Problem » Turn each line of the data below into one string in a JSON list, skipping any blank lines.

(Items from a data source)
+ + + + +
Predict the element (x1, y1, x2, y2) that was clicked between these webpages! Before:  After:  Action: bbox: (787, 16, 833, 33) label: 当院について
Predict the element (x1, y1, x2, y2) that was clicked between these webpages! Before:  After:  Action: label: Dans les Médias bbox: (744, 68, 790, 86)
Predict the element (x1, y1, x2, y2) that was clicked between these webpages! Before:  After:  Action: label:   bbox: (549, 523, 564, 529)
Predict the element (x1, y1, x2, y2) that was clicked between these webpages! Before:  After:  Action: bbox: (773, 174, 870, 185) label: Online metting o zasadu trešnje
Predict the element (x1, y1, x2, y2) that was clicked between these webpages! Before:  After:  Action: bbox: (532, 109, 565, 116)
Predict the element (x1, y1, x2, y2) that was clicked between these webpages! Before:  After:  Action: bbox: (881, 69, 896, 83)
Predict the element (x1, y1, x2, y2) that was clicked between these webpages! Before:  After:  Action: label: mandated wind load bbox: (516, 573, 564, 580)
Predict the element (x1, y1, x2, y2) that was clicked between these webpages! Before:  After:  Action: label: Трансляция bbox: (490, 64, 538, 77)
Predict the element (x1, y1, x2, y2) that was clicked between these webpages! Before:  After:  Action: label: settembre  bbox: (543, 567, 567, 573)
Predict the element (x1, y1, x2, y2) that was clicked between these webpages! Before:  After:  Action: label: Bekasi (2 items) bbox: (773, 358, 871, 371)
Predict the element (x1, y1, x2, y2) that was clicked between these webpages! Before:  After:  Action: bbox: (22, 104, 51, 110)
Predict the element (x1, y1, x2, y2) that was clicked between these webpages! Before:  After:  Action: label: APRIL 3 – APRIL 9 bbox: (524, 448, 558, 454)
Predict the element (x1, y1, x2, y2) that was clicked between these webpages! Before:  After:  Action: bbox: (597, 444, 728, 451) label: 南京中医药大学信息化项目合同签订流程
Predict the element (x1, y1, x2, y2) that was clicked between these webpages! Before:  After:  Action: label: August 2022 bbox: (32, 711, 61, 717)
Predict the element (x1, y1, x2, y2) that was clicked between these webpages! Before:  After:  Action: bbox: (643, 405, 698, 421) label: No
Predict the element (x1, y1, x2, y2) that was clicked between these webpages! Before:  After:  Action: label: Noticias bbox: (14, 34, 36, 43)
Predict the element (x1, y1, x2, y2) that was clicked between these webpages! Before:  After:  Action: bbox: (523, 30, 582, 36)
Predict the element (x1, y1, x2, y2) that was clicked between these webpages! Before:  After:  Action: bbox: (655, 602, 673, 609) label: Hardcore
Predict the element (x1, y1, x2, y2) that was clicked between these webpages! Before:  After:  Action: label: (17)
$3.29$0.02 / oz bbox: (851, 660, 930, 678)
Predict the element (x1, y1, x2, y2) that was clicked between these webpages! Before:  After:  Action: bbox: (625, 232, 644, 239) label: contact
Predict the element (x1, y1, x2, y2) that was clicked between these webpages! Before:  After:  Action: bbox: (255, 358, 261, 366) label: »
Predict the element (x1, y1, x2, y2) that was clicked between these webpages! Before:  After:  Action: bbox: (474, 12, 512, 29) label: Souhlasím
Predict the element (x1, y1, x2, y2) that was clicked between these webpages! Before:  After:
+ + + + +
Output for this task »
[
  "Predict the element (x1, y1, x2, y2) that was clicked between these webpages! Before:  After:  Action: bbox: (787, 16, 833, 33) label: 当院について",
  "Predict the element (x1, y1, x2, y2) that was clicked between these webpages! Before:  After:  Action: label: Dans les Médias bbox: (744, 68, 790, 86)",
  "Predict the element (x1, y1, x2, y2) that was clicked between these webpages! Before:  After:  Action: label:   bbox: (549, 523, 564, 529)",
  "Predict the element (x1, y1, x2, y2) that was clicked between these webpages! Before:  After:  Action: bbox: (773, 174, 870, 185) label: Online metting o zasadu trešnje",
  "Predict the element (x1, y1, x2, y2) that was clicked between these webpages! Before:  After:  Action: bbox: (532, 109, 565, 116)",
  "Predict the element (x1, y1, x2, y2) that was clicked between these webpages! Before:  After:  Action: bbox: (881, 69, 896, 83)",
  "Predict the element (x1, y1, x2, y2) that was clicked between these webpages! Before:  After:  Action: label: mandated wind load bbox: (516, 573, 564, 580)",
  "Predict the element (x1, y1, x2, y2) that was clicked between these webpages! Before:  After:  Action: label: Трансляция bbox: (490, 64, 538, 77)",
  "Predict the element (x1, y1, x2, y2) that was clicked between these webpages! Before:  After:  Action: label: settembre  bbox: (543, 567, 567, 573)",
  "Predict the element (x1, y1, x2, y2) that was clicked between these webpages! Before:  After:  Action: label: Bekasi (2 items) bbox: (773, 358, 871, 371)",
  "Predict the element (x1, y1, x2, y2) that was clicked between these webpages! Before:  After:  Action: bbox: (22, 104, 51, 110)",
  "Predict the element (x1, y1, x2, y2) that was clicked between these webpages! Before:  After:  Action: label: APRIL 3 – APRIL 9 bbox: (524, 448, 558, 454)",
  "Predict the element (x1, y1, x2, y2) that was clicked between these webpages! Before:  After:  Action: bbox: (597, 444, 728, 451) label: 南京中医药大学信息化项目合同签订流程",
  "Predict the element (x1, y1, x2, y2) that was clicked between these webpages! Before:  After:  Action: label: August 2022 bbox: (32, 711, 61, 717)",
  "Predict the element (x1, y1, x2, y2) that was clicked between these webpages! Before:  After:  Action: bbox: (643, 405, 698, 421) label: No",
  "Predict the element (x1, y1, x2, y2) that was clicked between these webpages! Before:  After:  Action: label: Noticias bbox: (14, 34, 36, 43)",
  "Predict the element (x1, y1, x2, y2) that was clicked between these webpages! Before:  After:  Action: bbox: (523, 30, 582, 36)",
  "Predict the element (x1, y1, x2, y2) that was clicked between these webpages! Before:  After:  Action: bbox: (655, 602, 673, 609) label: Hardcore",
  "Predict the element (x1, y1, x2, y2) that was clicked between these webpages! Before:  After:  Action: label: (17)",
  "$3.29$0.02 / oz bbox: (851, 660, 930, 678)",
  "Predict the element (x1, y1, x2, y2) that was clicked between these webpages! Before:  After:  Action: bbox: (625, 232, 644, 239) label: contact",
  "Predict the element (x1, y1, x2, y2) that was clicked between these webpages! Before:  After:  Action: bbox: (255, 358, 261, 366) label: »",
  "Predict the element (x1, y1, x2, y2) that was clicked between these webpages! Before:  After:  Action: bbox: (474, 12, 512, 29) label: Souhlasím",
  "Predict the element (x1, y1, x2, y2) that was clicked between these webpages! Before:  After:"
]